Questo discorso però è estremamente delicato e complesso, perchè in realtà fisicamente siamo tutti in grado di produrre del suono e della tecnica. In un allievo che è agli inizi è estremamente difficile stabilire se ci sono più o meno potenzialità; nel tempo magari sarà possibile scoprire eventuali "doti" che possono fare la differenza. Di conseguenza affermare a priori un concetto del genere è sicuramente azzardato.


Riguardo a musicisti di grande fama con grandi doti tecniche, la mia impressione è che in qualche caso essi possano diventare dei modelli "negativi" per i giovani musicisti (a volte anche per i meno giovani).
Per fare un esempio: potrebbe Arturo Sandoval essere un modello "negativo" ?

Il rischio c'è. Nel momento in cui un allievo (o professionista) non ha gli strumenti adatti per affrontare un determinato problema tecnico, può essere frustrante avvicinarsi ad un certo registro o a certe difficoltà al momento troppo grandi per essere superate. Il risultato sarebbe un uso scorretto e forzato del proprio corpo, con conseguenze anche di natura psicologica. E' assolutamente indispensabile avere delle buone basi prima di poter eventualmente raggiungere risultati tecnici come quelli di Sandoval o di altri musicisti di quel livello.



Quali sono a tuo parere le migliori scuole a livello europeo e mondiale ?

In Europa di buone scuole ce ne sono diverse; probabilmente la migliore, o almeno quella più riconosciuta al mondo, è quella francese di Pier Tiboud. Poi c'è la scuola svedese con Bo Nilson e da lì le varie diramazioni. La scuola inglese, che qui in Italia non è molto conosciuta, è particolarmente efficace: è basata principalmente sulla musica da camera e orchestrale, più che su quella solistica, quindi con buone qualità dal punto di vista timbrico, di intonazione e articolazione, cosa che invece i francesi tengono meno in considerazione. Forse una giusta misura tra la scuola americana, inglese e francese rappresenterebbe il giusto equilibrio per suonare un po' di tutto bene.

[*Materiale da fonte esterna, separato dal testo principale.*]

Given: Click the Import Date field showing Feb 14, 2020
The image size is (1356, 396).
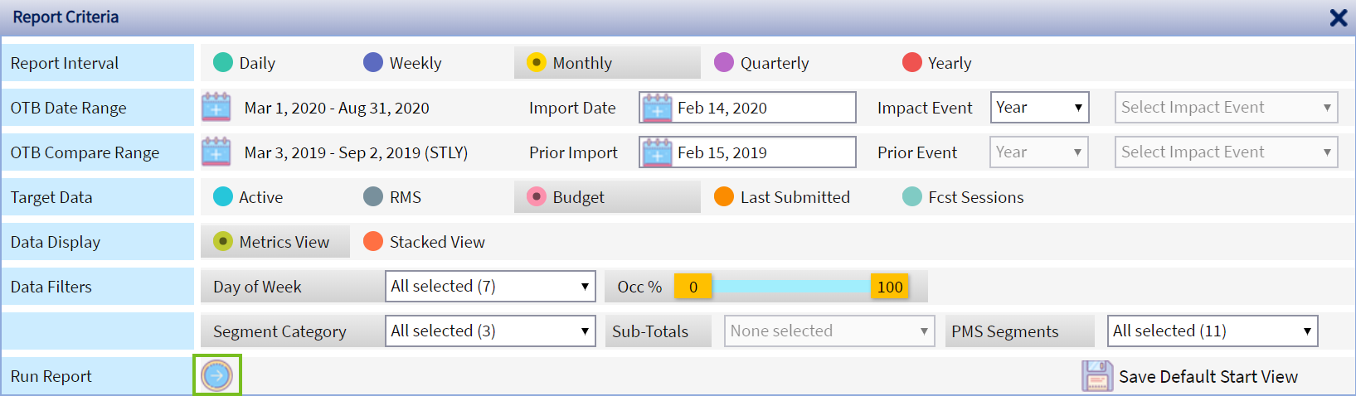Looking at the screenshot, I should 763,108.
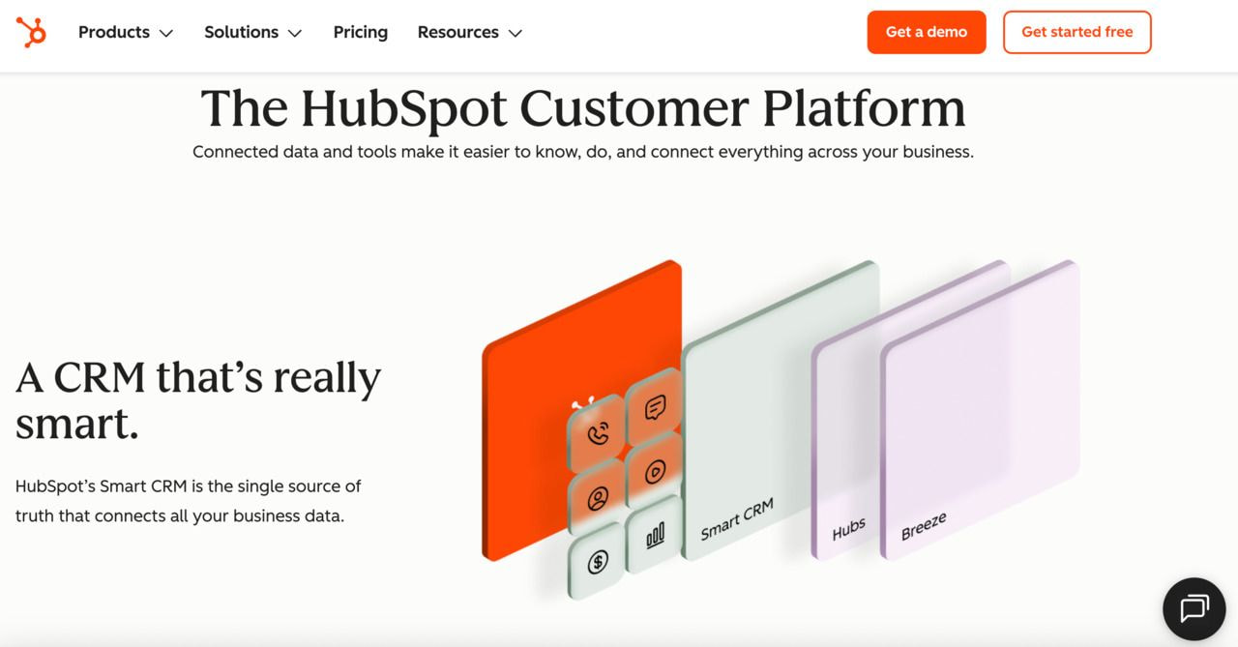Expand the Resources dropdown menu
Viewport: 1238px width, 647px height.
[469, 32]
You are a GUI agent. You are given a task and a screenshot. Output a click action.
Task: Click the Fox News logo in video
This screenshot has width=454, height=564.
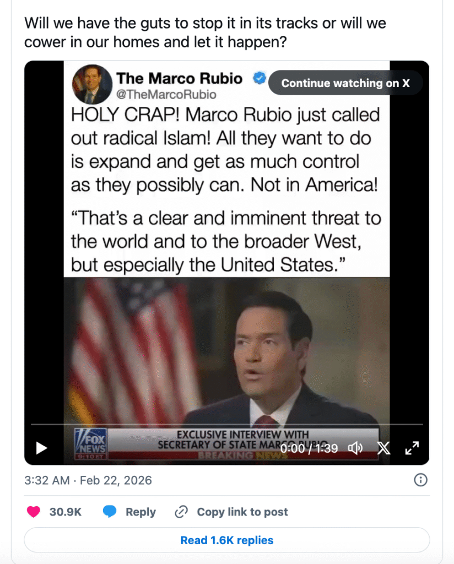(90, 443)
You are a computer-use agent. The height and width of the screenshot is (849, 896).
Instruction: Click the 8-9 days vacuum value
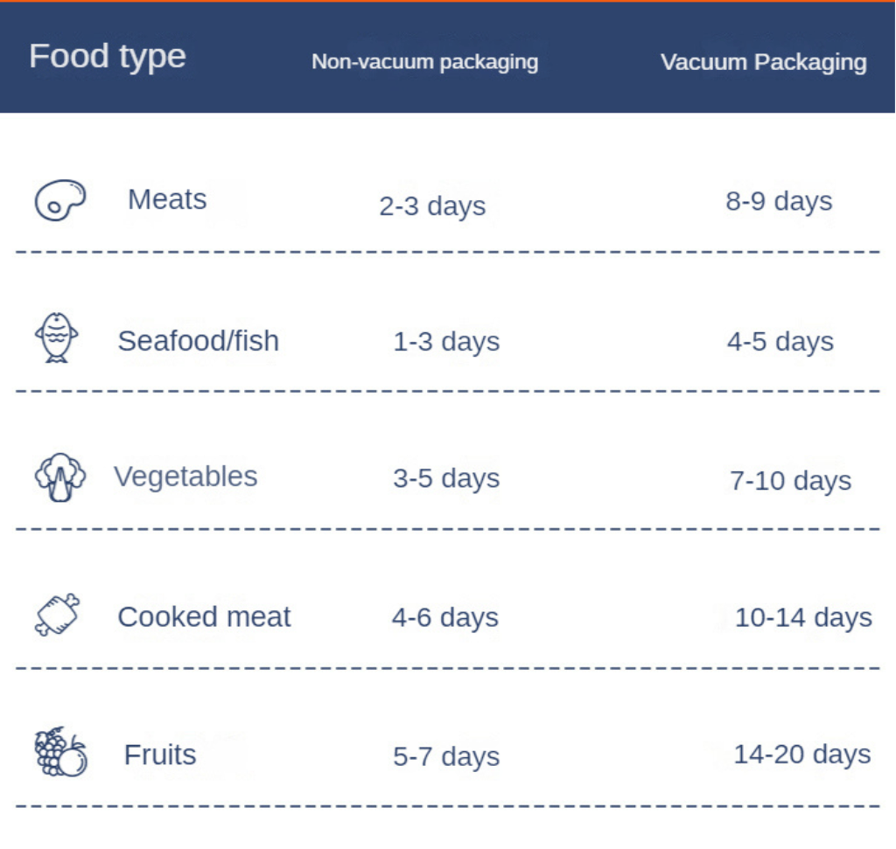779,201

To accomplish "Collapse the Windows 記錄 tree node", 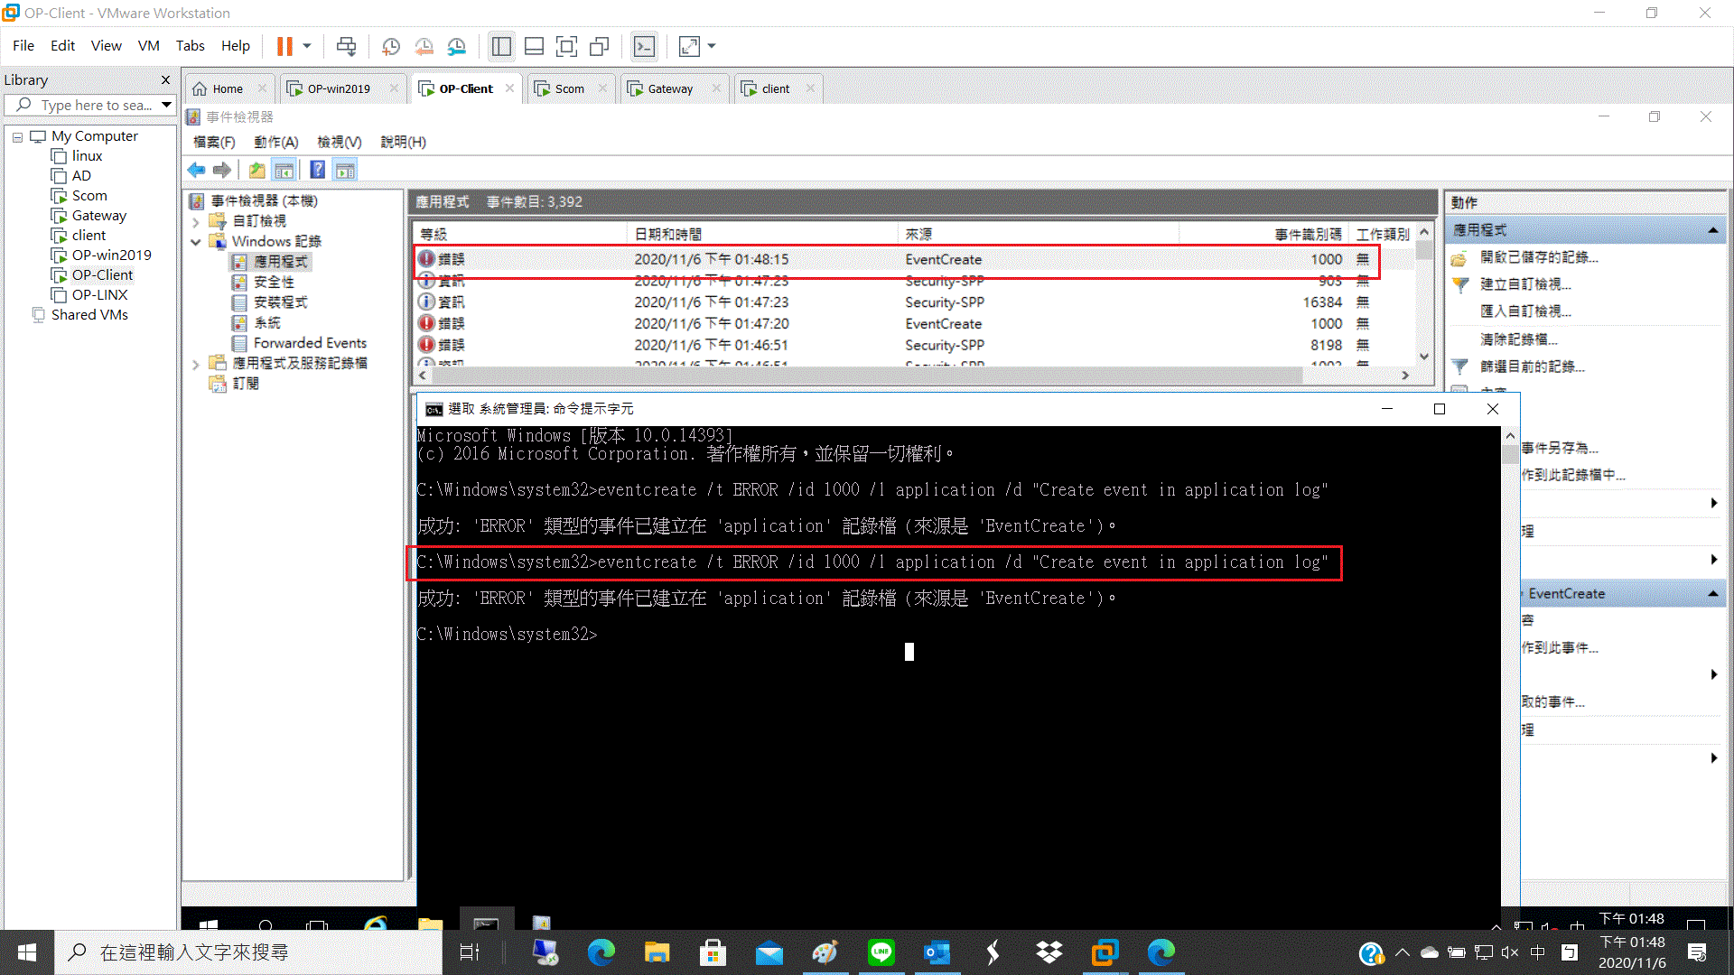I will [196, 242].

Qual è la miglior qualità che deve avere un insegnante ?

Capire quali sono le caratteristiche dell'allievo, e quindi saperle sfruttare al massimo.
Dare le giuste direttive in base alla personalità che ti trovi di fronte, e non in base a dei preconcetti. Cercare di scoprire qual'è la cosa migliore per l'allievo in quel momento e dargli l'immagine giusta per riuscire a comprenderla e a raggiungerla.
Questo è sicuramente il modo più semplice per dargli la possibilità di credere in sé stesso e nella possibilità di farcela.